==== PROVIDED TEXT ====

If you are persistent and keep checking on a regular basis you can get some very nice deals. I got a week at Massanutten Resort (Virginia) in early June a couple of years ago for 7500 points. It's a great resort and there is a lot to do in the area, with Shenandoah National Park only 20 minutes away, Charlottesville (Thomas Jefferson's Monticello) about 45 minutes away; Luray Caverns about 45 minutes away. Of course, there is plenty to do at the resort as well with two golf courses, horse back riding, a fishing pond, an indoor/outdoor water park, hiking trails and more. So keep looking and you'll get something eventually. In fact, having these available is what convinced me to get into the points system. BTW, I ended up liking the resort so well that I bought a week at Massanutten's Woodstone - but of course, not from the developers. I bought a resale for $1600 that was going for $18,000 at the presentations - four bedroom, four bath lockout, which I split and get two weeks out of.


----------



## DerekS (Sep 5, 2009)

Is the 9000 points at 45 days automatic or only for some properties?  At the presentation that I attended my impression was that all unexchanged inventory was discounted 45 days out and would RCI lie/mislead at a presentation? (Don't answer that!) I am looking at Club Sevilla #5169 at Kissimmee next week 9/12 and they want 19000 points for a hotel unit! If the discount is only only for some properties is there a way to search for these? It seems very tedious to have to search every region of interest one at a time.

==== EXCERPTED DATA ====

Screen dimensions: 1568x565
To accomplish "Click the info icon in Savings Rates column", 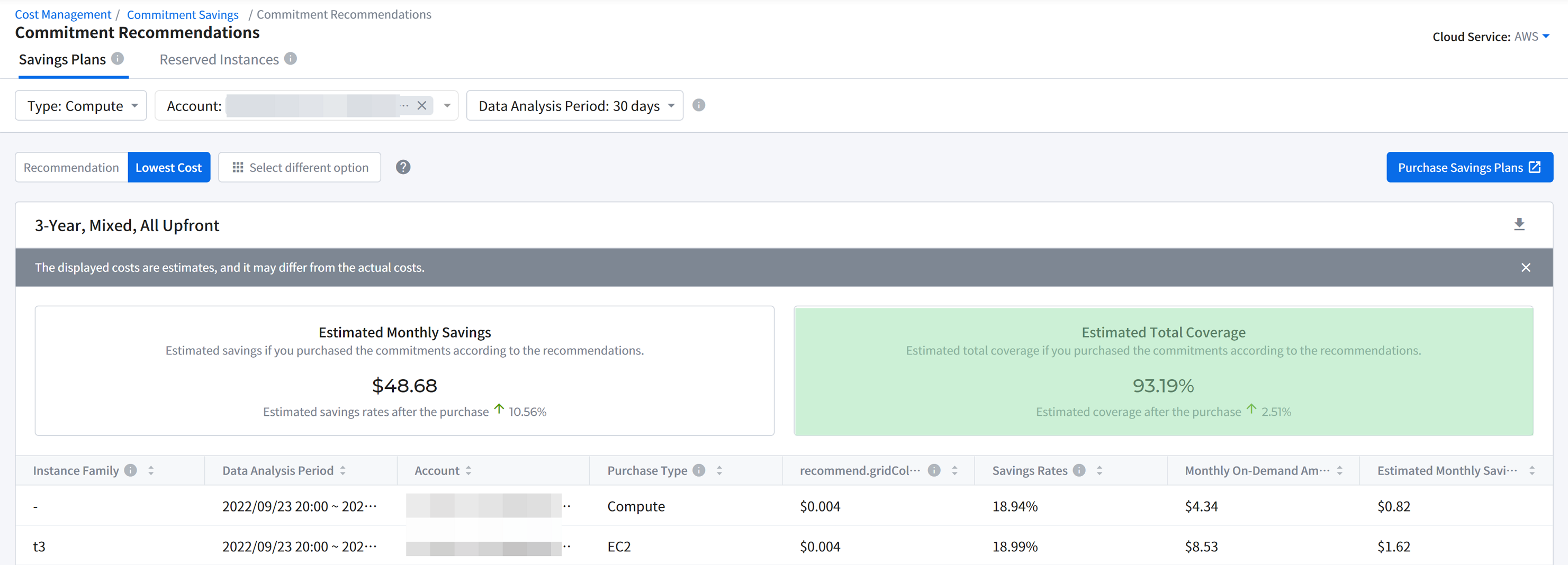I will [x=1079, y=470].
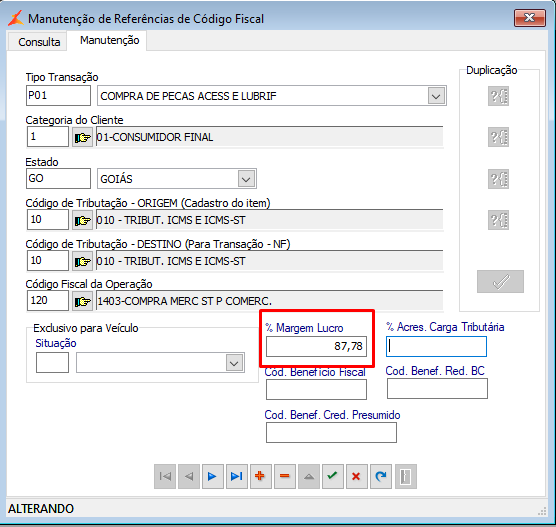This screenshot has height=527, width=556.
Task: Click the Cod. Benef. Red. BC field
Action: point(437,388)
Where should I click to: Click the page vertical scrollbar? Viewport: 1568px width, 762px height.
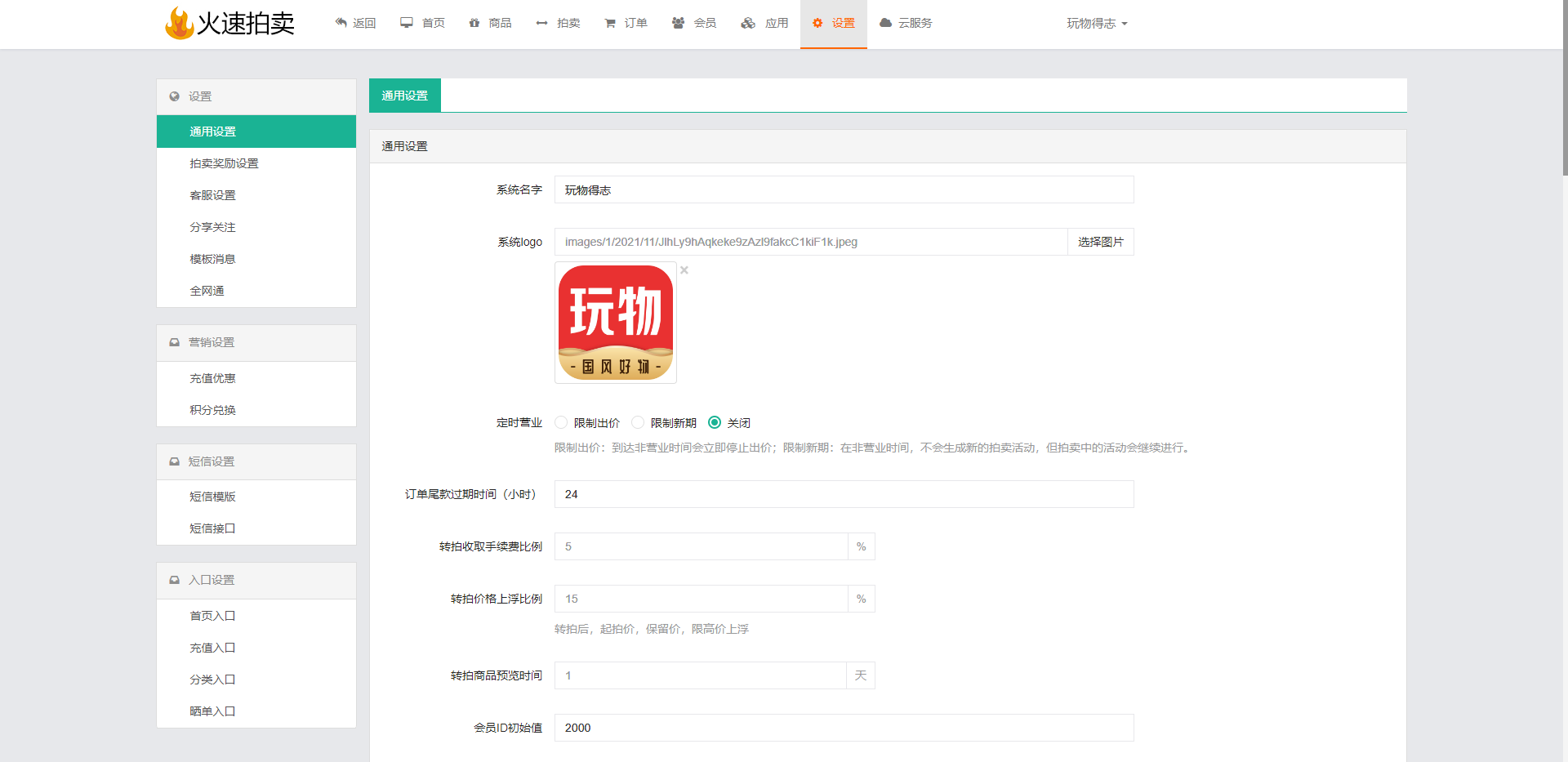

====

EXERCISE PROMPT: From the timeshare points thread, list every destination near Massanutten Resort that the thread names, with the travel time it gives for each.

COMPLETED TASK:
- Shenandoah National Park: about 20 minutes
- Charlottesville (Thomas Jefferson's Monticello): about 45 minutes
- Luray Caverns: about 45 minutes